Battle of world’s best coach and captain
Colombo: India take on South Africa Tuesday in a crucial Super Eight match of the International Cricket Council (ICC) World Twenty20 at the Premadasa Stadium.
The match is also a battle between India skipper Mahendra Singh Dhoni, who is hailed as the most successful captain in world cricket and Gary Kirsten, the coach of the South African team, who is one of the best cricket coaches in the planet.
Dhoni admits he has great respect for the South African team.
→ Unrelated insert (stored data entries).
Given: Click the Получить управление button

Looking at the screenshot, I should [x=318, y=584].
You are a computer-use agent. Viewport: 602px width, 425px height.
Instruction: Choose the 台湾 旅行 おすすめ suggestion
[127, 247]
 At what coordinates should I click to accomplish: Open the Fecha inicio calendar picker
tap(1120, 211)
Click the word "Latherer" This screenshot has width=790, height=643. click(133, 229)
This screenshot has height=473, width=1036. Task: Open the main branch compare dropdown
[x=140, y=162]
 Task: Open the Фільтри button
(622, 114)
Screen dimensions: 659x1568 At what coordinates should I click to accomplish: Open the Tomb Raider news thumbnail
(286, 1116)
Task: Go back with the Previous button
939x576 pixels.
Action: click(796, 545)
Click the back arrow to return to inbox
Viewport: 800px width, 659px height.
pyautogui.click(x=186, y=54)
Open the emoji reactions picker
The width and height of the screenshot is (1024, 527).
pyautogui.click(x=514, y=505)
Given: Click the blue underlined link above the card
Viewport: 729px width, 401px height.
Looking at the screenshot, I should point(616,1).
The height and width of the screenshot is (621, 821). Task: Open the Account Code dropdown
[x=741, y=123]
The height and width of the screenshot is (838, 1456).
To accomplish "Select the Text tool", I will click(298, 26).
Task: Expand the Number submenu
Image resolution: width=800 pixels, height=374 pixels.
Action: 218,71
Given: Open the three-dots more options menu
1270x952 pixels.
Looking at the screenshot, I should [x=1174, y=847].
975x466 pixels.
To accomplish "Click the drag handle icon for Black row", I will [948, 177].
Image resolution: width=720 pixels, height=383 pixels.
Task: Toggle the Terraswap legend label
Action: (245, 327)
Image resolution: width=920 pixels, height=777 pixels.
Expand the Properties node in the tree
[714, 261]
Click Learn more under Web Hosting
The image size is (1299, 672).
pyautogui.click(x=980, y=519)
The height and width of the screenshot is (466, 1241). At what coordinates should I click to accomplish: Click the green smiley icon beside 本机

“If you see their bowling line-up, it looks very complete with fast bowlers, Jacques Kallis and a few spinners. At the same time, they have got batsmen who can really score runs at a good pace right from A.B. [de Villiers], to Kallis to [Hashim] Amla to J.P. Duminy. They are a very good side. But in this format you have to click as a team, or if you have someone like Chris Gayle in your side, then he needs to click on his own to win games. Otherwise you have to click as a team. Somebody scores 40-50 odd runs and the rest play cameos of 10, 12 or 15 runs in four or five deliveries, which really helps the team to win,” he said.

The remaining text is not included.